Effects of fertilizer and weeding on stable isotope composition (¹³C–¹⁸O) in different carbohydrate pools across the cassava canopy

Intrinsic water use efficiency (iWUE) is a critical characteristic for optimizing cassava (Manihot esculenta Crantz) performance under climate change. Stable isotope composition provides a valuable tool for estimating iWUE, yet the key drivers of isotope variation across the cassava canopy remain unclear. In this study, conducted at 17 farms across three agroecological zones in the Eastern Democratic Republic of Congo, we examined how agronomic practices (fertilizer application and weeding) influence carbon (δ¹³C) and oxygen (Δ¹⁸O) isotope composition at different canopy positions and in carbohydrate pools during the bulk root initiation stage. Physiological and morphological variables were measured at noon across the upper, middle, and lower canopy of cassava plants grown on-farm during the rainy season. These variables were related to δ¹³C and Δ¹⁸O in bulk leaf material, extracted cellulose, and soluble sugars.

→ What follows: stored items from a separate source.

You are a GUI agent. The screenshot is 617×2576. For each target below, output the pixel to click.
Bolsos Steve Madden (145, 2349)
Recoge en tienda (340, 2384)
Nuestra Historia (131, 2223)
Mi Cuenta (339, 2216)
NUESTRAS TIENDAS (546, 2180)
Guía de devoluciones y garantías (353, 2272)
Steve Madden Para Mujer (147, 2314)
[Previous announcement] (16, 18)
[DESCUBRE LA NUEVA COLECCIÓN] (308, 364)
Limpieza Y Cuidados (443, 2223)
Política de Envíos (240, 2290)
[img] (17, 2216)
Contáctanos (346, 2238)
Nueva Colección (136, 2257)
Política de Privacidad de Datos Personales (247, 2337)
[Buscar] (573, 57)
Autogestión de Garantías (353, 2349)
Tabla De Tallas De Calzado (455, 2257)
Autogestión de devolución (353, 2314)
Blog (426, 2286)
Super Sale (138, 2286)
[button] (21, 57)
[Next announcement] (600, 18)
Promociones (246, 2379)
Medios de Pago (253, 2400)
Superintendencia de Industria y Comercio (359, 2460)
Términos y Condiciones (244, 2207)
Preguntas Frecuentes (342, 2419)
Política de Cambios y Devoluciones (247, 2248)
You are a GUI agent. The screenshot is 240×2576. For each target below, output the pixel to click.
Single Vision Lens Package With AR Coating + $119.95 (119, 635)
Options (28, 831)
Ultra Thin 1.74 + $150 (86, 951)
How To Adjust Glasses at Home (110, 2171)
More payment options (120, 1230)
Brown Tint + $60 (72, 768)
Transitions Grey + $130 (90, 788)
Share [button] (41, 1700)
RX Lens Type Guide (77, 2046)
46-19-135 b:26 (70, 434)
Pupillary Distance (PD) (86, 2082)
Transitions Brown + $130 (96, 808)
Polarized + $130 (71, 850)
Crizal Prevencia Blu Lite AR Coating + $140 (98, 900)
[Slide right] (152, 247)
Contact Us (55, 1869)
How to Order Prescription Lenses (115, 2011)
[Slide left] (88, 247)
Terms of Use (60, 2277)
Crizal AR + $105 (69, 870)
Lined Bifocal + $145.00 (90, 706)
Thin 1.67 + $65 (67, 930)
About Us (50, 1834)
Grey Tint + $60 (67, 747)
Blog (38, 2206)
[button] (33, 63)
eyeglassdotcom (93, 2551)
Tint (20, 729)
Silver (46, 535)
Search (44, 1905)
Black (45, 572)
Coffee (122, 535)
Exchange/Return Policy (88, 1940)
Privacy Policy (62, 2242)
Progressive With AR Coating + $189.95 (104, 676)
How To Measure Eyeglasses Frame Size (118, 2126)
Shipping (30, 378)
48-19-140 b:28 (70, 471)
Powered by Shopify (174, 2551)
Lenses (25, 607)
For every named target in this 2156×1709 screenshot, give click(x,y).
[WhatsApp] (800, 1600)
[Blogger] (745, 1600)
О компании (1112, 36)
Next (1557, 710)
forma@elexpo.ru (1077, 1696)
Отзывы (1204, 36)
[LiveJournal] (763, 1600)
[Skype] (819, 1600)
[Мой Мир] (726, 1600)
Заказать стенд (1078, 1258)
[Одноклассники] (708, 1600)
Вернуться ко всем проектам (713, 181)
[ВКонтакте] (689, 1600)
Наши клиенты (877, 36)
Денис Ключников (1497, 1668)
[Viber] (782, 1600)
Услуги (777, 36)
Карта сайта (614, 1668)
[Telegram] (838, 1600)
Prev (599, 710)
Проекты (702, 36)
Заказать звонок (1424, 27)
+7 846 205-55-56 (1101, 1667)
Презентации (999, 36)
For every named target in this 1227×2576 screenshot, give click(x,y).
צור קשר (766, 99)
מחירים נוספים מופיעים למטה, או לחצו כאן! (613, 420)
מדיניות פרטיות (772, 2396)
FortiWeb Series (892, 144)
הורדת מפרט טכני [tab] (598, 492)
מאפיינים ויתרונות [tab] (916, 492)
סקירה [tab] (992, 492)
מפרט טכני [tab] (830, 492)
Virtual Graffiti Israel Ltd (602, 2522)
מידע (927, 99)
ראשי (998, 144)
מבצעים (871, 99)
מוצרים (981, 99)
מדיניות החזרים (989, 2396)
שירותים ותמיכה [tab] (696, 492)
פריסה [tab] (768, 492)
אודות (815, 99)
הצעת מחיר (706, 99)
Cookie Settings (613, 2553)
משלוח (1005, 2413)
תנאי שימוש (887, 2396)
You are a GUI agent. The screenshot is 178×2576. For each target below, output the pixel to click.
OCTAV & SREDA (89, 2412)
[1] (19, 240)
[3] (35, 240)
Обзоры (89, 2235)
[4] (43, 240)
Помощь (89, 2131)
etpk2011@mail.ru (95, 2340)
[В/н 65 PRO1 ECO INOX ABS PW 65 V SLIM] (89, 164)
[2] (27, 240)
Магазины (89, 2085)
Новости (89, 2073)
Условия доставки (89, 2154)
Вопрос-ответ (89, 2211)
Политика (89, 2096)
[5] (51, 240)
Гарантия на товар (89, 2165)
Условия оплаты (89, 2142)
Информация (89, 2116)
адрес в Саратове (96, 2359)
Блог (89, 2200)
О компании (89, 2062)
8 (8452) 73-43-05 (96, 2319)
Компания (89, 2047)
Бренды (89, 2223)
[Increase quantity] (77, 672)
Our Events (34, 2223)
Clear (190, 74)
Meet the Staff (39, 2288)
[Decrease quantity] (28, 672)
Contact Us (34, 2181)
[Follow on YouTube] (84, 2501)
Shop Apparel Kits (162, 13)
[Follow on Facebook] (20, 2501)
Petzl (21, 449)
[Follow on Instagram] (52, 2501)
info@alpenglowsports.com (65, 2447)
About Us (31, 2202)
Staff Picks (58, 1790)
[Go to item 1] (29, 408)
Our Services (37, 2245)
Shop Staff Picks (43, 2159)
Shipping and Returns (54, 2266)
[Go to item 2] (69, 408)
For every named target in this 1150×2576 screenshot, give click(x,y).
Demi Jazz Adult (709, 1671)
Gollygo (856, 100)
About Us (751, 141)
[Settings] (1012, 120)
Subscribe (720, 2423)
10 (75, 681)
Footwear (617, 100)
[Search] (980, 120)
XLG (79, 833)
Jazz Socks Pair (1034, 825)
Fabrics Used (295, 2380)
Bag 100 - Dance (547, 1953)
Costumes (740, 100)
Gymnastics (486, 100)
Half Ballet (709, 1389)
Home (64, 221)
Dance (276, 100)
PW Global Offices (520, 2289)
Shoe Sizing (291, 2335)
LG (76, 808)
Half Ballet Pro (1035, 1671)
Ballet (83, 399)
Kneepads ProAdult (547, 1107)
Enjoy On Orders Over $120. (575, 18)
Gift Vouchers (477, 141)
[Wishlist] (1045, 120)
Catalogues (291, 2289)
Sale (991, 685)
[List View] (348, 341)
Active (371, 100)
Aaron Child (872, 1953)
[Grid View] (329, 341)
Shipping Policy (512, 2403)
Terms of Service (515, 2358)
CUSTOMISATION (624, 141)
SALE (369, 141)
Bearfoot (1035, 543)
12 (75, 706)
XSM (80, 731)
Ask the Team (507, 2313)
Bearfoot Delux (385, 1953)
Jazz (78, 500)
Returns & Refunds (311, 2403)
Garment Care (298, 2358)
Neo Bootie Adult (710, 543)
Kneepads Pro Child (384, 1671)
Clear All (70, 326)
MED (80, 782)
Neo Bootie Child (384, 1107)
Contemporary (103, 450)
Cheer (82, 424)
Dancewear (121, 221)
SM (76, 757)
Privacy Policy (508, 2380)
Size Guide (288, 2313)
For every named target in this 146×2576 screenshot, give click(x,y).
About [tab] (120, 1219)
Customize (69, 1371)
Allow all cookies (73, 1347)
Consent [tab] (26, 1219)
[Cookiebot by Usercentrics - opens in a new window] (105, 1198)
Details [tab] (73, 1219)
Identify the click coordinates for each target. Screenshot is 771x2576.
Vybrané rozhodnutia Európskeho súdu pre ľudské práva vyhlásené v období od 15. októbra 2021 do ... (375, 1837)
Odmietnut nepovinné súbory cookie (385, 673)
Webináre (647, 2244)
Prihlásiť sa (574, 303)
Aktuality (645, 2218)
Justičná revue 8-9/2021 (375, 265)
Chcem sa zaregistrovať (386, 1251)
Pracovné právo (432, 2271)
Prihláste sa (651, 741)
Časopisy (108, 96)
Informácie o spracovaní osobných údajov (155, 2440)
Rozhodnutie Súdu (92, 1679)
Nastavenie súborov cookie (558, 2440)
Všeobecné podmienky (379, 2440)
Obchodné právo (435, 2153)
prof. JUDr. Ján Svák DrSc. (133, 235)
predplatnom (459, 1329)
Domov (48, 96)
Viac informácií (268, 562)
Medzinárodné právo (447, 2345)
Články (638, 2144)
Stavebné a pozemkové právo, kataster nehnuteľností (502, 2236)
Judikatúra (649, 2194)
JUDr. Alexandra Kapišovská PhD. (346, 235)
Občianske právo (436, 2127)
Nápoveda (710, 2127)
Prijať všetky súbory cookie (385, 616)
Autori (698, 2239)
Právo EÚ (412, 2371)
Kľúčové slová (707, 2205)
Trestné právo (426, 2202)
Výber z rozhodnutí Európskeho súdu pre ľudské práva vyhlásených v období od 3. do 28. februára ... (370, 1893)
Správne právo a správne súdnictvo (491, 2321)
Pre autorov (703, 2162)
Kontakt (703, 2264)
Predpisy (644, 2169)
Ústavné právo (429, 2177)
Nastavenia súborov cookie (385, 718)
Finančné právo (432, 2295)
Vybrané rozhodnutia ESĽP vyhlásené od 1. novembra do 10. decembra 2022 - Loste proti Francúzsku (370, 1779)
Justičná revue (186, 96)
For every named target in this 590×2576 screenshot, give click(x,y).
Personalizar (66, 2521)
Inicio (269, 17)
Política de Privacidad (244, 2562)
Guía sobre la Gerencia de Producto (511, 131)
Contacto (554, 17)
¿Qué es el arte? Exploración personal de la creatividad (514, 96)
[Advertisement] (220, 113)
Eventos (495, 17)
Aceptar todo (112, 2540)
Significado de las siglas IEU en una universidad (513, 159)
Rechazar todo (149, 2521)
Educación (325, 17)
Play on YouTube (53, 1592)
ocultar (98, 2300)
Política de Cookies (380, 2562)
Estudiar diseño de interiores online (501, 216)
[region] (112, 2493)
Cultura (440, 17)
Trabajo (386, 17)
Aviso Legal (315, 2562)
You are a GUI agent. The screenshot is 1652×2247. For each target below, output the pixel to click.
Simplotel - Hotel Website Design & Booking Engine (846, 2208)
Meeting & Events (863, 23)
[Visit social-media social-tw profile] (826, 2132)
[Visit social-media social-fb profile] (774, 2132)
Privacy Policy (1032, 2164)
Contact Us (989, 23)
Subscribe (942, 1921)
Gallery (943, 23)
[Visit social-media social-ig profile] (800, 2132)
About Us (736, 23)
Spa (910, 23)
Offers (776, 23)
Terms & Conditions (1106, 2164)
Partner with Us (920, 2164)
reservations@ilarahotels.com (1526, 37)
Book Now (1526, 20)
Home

Fertilizer application increased δ¹³C of soluble sugars (+0.6 ‰, p < 0.1) and bulk (+0.3 ‰, p < 0.1) in the drier zone, suggesting enhanced iWUE under fertilized conditions. Path analysis showed that leaf nitrogen concentration became increasingly correlated with δ¹³C from the upper to the lower canopy, while the influence of stomatal conductance declined. In upper-canopy leaves, higher stomatal conductance was associated with elevated vapour pressure deficit (VPD), possibly due to co-varying increased light intensities. Assumptions of the dual isotope approach related to Δ¹⁸O were not met, and therefore require further investigation. These findings provide new insights into the drivers of iWUE in cassava, highlighting the roles of canopy position and agronomic practices. This knowledge can inform strategies to improve cassava resilience and productivity under climate change.